The roof line slopes down pretty severely at the 3rd row. I have the Nuna Rava headrest set to its tallest position so you can get an idea of height, but very tall people and children in elevated carseats may not do well in the 3rd row. Given that neither NHTSA nor IIHS has rated the MX yet (though neither rates 3rd row seating positions), and especially since the 3rd row doesn’t have side airbags, I’m cautious about using it too much myself.
Update 12/16/18: I am glad to return with an update that Tesla now allows belt-positioning booster seats to be installed with lower LATCH connectors when booster riders are using them. From the beginning with the Model S, Tesla did not want boosters LATCHed, but they’ve evidently satisfied their original misgivings about it. Yay!
The individual vehicle seats are pretty narrow, so it will be difficult for kids to buckle themselves in while using boosters because the edge of the booster will be right on the buckle.
Also, I found this to be very interesting coming from a technology company:
As early adopters for both our Model S and Model X, my husband and I knew we were getting vehicles that may have problems both mechanically and with finish.
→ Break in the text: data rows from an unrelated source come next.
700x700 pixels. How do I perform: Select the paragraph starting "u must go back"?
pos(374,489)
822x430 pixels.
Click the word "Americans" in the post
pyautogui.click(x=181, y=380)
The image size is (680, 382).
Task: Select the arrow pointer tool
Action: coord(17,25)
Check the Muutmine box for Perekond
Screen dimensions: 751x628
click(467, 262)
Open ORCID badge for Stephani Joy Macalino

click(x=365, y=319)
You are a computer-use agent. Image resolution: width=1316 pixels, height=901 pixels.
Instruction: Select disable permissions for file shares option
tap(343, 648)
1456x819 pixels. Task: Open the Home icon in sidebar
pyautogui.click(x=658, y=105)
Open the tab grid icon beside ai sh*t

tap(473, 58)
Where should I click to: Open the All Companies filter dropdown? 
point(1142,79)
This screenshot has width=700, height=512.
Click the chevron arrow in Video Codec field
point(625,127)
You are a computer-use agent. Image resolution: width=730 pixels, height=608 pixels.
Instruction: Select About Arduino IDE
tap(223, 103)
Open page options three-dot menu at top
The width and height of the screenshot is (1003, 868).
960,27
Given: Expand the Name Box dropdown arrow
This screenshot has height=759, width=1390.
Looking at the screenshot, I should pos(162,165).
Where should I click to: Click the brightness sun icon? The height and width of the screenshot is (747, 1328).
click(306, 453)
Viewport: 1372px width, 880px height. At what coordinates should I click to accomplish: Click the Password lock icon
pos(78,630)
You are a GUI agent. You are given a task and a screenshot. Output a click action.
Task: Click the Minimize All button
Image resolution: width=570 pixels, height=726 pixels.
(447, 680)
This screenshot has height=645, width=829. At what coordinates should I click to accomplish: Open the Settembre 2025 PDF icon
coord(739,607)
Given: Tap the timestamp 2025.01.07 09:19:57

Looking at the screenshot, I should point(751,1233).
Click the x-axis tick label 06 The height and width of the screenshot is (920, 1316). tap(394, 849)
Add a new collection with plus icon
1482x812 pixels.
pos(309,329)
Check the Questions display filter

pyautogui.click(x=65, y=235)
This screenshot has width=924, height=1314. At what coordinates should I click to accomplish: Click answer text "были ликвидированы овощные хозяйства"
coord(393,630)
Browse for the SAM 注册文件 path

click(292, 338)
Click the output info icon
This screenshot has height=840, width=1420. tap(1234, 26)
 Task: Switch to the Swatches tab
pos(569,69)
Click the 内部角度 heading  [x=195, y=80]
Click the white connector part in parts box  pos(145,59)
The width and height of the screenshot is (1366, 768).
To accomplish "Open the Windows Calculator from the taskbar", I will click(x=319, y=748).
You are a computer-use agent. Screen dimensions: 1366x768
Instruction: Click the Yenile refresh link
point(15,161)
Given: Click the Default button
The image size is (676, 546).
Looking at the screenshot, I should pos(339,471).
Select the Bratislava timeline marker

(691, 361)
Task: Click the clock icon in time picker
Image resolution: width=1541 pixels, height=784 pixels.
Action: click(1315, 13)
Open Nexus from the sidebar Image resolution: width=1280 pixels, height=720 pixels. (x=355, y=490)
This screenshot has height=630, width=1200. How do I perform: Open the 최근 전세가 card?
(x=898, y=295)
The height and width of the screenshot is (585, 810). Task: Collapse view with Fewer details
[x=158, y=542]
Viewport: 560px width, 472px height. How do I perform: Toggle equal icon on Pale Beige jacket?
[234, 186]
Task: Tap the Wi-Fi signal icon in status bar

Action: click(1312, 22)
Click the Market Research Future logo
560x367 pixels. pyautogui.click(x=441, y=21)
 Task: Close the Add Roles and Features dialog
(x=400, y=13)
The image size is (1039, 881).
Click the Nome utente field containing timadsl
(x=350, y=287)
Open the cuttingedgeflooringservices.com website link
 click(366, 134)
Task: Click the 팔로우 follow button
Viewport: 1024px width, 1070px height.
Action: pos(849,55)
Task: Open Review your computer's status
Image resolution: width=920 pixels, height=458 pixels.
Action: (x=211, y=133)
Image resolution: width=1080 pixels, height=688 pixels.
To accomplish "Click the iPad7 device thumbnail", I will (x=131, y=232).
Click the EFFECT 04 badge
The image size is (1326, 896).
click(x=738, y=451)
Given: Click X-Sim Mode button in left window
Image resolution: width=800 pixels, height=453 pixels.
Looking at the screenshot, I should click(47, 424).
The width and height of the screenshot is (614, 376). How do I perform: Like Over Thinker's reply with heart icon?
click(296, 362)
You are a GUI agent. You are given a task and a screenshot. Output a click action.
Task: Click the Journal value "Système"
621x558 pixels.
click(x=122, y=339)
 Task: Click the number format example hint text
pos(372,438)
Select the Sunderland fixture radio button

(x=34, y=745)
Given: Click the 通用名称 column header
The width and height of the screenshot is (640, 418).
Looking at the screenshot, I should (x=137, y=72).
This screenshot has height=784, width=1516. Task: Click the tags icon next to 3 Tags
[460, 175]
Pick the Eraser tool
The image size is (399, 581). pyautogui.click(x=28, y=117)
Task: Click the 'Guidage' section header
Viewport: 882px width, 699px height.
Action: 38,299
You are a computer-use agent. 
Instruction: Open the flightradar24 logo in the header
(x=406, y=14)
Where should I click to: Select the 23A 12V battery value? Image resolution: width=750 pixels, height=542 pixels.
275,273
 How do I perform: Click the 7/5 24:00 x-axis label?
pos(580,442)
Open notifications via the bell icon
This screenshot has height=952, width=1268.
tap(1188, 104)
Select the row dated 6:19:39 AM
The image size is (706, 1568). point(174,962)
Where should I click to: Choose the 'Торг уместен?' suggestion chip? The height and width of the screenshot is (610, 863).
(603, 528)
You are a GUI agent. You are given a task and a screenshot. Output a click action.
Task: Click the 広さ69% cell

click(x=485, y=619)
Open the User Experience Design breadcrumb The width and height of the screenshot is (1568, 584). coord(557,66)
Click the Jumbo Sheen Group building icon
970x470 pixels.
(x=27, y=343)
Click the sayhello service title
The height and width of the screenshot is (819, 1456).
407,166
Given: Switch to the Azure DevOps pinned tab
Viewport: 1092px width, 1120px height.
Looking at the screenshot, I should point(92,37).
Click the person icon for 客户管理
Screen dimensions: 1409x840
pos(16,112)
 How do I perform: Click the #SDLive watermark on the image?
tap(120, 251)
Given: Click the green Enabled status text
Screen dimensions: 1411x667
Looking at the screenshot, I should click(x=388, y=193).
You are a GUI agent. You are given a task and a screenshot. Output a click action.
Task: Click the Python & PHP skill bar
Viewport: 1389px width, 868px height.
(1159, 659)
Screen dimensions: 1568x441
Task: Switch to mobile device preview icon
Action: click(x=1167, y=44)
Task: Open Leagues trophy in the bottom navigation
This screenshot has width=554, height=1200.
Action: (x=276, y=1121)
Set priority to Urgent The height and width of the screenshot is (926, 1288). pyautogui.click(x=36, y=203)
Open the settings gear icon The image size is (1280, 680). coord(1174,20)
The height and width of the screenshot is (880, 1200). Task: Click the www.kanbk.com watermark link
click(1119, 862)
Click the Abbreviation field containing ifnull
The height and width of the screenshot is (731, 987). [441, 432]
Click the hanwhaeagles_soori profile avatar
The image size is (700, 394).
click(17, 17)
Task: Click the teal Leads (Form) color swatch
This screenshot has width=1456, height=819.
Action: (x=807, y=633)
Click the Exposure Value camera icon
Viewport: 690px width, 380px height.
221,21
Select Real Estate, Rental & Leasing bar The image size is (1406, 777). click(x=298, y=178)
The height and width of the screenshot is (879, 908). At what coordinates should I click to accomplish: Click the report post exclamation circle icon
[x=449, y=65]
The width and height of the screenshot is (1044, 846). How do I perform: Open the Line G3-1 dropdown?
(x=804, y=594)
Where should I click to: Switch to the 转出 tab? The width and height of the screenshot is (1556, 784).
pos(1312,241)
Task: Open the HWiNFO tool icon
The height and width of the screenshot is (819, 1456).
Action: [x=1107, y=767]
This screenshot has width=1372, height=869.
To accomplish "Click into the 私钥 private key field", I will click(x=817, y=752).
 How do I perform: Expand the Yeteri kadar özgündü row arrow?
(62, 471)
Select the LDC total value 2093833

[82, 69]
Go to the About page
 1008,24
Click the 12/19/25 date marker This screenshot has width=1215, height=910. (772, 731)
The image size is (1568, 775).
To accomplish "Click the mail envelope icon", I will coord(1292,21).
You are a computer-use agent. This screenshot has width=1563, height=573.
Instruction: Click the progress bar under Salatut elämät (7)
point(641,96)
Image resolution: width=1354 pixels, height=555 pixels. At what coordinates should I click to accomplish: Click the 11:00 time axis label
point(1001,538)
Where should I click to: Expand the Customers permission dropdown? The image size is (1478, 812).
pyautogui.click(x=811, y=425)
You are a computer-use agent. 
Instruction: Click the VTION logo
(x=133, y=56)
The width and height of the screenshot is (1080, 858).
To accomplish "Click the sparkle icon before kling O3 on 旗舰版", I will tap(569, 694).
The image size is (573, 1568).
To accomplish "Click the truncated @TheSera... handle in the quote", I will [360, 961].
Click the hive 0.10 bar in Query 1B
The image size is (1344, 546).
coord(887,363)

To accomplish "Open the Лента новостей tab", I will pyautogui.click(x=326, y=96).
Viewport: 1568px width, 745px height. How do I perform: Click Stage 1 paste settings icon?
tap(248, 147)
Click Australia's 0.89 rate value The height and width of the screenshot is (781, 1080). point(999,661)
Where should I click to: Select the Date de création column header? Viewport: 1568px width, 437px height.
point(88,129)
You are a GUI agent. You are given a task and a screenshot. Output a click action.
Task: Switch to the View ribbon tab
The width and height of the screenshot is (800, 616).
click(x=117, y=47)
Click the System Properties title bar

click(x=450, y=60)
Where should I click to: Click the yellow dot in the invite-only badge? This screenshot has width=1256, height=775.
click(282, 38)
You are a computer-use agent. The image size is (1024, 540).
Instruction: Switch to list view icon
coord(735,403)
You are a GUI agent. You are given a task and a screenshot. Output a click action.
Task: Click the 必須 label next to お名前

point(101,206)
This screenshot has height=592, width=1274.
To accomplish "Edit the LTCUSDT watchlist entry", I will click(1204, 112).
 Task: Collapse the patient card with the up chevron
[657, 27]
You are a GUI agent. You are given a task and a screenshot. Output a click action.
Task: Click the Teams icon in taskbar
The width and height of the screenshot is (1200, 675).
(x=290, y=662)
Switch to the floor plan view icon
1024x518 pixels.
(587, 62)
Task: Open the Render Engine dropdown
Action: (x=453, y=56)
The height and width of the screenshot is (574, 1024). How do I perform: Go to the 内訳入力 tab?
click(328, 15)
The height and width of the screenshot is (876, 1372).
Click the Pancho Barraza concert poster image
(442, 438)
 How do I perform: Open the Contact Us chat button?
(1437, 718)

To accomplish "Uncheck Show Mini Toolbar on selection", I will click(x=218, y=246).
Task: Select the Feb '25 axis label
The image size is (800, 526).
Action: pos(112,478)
Our MS was one of the first few thousand made and it’s had its problems, but we expected it—we wanted a green vehicle with power manufactured by a visionary company. Our MX has also had some minor issues, but our service center is staffed by excellent professionals who have gone above and beyond, more than any other dealer in town we’ve dealt with for our other vehicles. The MX is so fun to drive and roomy enough to fit the stuff I haul as well. Tesla has fan groups in many cities, including my own, and owners often check out each others’ cars. I’ve lost count of how many times I’ve been asked about our cars in grocery store parking lots! I can’t write a review without mentioning Elon Musk, the man behind Tesla. Think what you want about him, but he does have a playful side. Check out this Easter Egg from a couple of Christmases ago:
Music: Wizards in Winter by Trans-Siberian Orchestra
We’re coming up on the end of my lease next year and my husband wants to look at less expensive options. My MX certainly has its quirks but I don’t think I can give it up. Oh, I know! Maybe a new one! Yeah.
- It’s electric, so there’s no exhaust (as I remind myself every time I drive behind a diesel dually)
- Regenerative braking: this alone makes me never want to drive an internal combustion engine vehicle again
- Instant power: see above Pro
- Huge windshield takes getting used to, but you have a spectacular field of view with it
- Myriad of driver customizations available
- Impressive center screen display and map feature
- Newer models able to handle reading/responding to texts
- Internal storage space lacking
- Falcon wing sensors can be buggy
- No 3rd row airbags
- Still no Apple Play
- 3rd row is tiny for both adults and carseat installations
- Carseat installations can be hit or miss, but definitely interesting. Vehicle seats need more padding.